Computing End-To-End Delay in Veins

纵饮孤独 提交于 2019-12-20 03:49:11

问题


I have read a bunch of posts on SO regarding the computation of end-to-end delay in Veins, but have not found an answer to be fulfilling in explaining why the delay is seemingly too low.

I am using:

  • Veins 4.7
  • Sumo 0.32.0
  • Omnetpp 5.3

Channel switching is turned off.

I have the following code, sending a message from the transmitting node:

if(sendMessage) {
  WaveShortMessage* wsm = new WaveShortMessage();
  sendDown(wsm);
}

The receiving node computes the delay using the wsm creation time, but I have also tried setting the timestamp on the transmitting side.
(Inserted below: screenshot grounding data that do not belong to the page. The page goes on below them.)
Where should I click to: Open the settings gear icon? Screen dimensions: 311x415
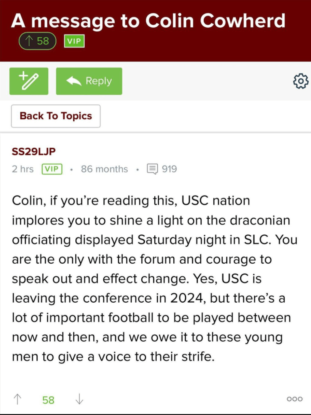point(300,82)
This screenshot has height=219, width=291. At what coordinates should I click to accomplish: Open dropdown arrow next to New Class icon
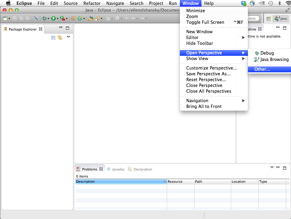pos(85,19)
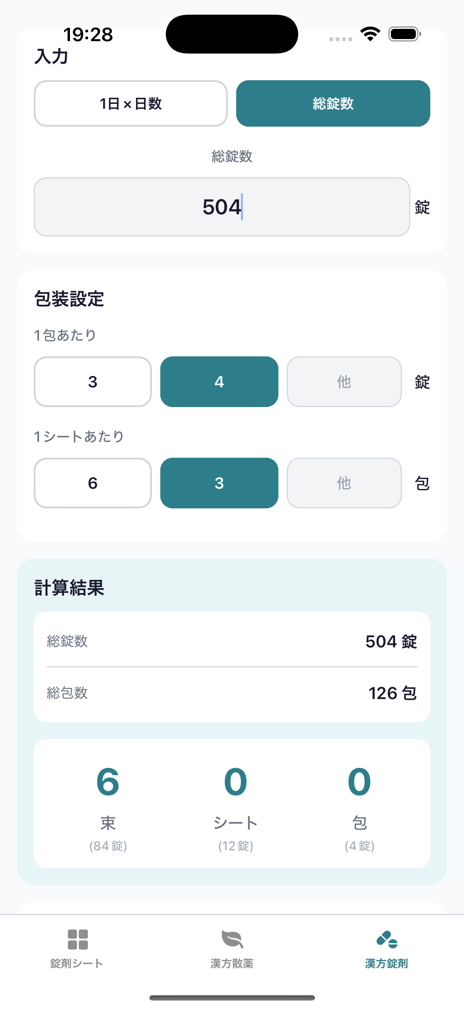Choose 6 packs per sheet

click(x=93, y=483)
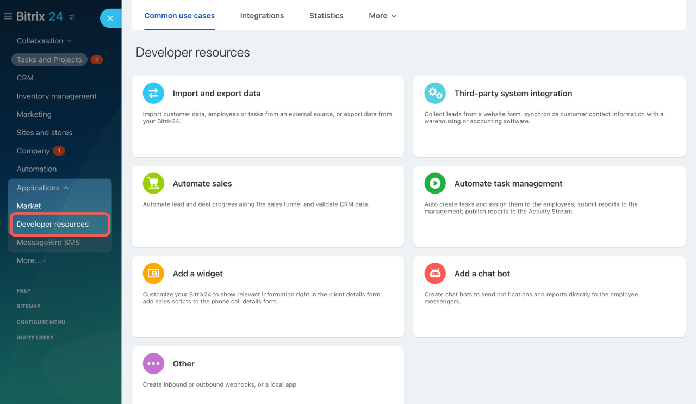The image size is (696, 404).
Task: Click the orange Add a widget icon
Action: (x=153, y=274)
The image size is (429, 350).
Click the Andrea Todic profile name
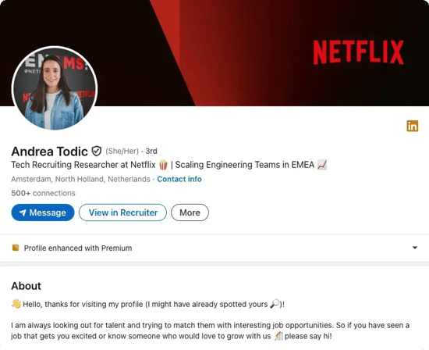tap(49, 152)
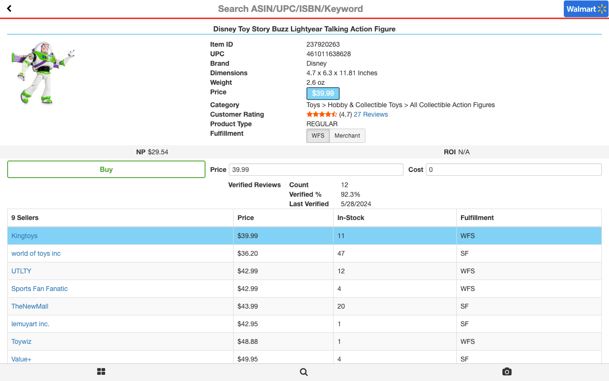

The result is the same.

simtime_t delay = simTime() - wsm -> getCreationTime();
delayVector.record(delay);

The sample output for the delay vector is as follows:

Item# Event# Time Value
0 165 14.400239402394 2.39402394E-4
1 186 14.500240403299 2.40403299E-4
2 207 14.600241404069 2.41404069E-4
3 228 14.700242404729 2.42404729E-4

Which means that the end-to-end delay (from creation to reception) is equivalent to roughly a quarter of a millisecond, which seems to be quite low - and a fair bit below what is typically reported in the literature. This seems to be consistent with what other people have reported as being an issue (e.g. end to end delay in Veins)

Am I missing something in this computation? I have tried adding load on the network by adding a high number of vehicular nodes (21 nodes within a 1000x50 sandbox on a straight highway, with an average speed of 50 km/h), but the result seems to be the same. The difference is negligible. I have read several research papers that suggest that end-to-end delay should increase dramatically in high vehicular densities.


回答1:


This end-to-end delay is to be expected. If your application's simulation model does not explicitly model processing delay (e.g., by an application running on a slow general purpose computer), all you would expect to delay a frame is propagation delay (lightspeed, so negligible here) and queueing delay on the MAC (time from inserting frame into TX queue until transmission finishes).

To give an example, for a 2400 bit frame sent at 6 Mbit/s this delay is roughly 0.45 ms. You are likely using slightly shorter frames, so your values appear to be reasonable.

For background information, see F. Klingler, F. Dressler, C. Sommer: "The Impact of Head of Line Blocking in Highly Dynamic WLANs" (DOI 10.1109/TVT.2018.2837157), which also includes a comparison of theory vs. Veins vs. real measurements.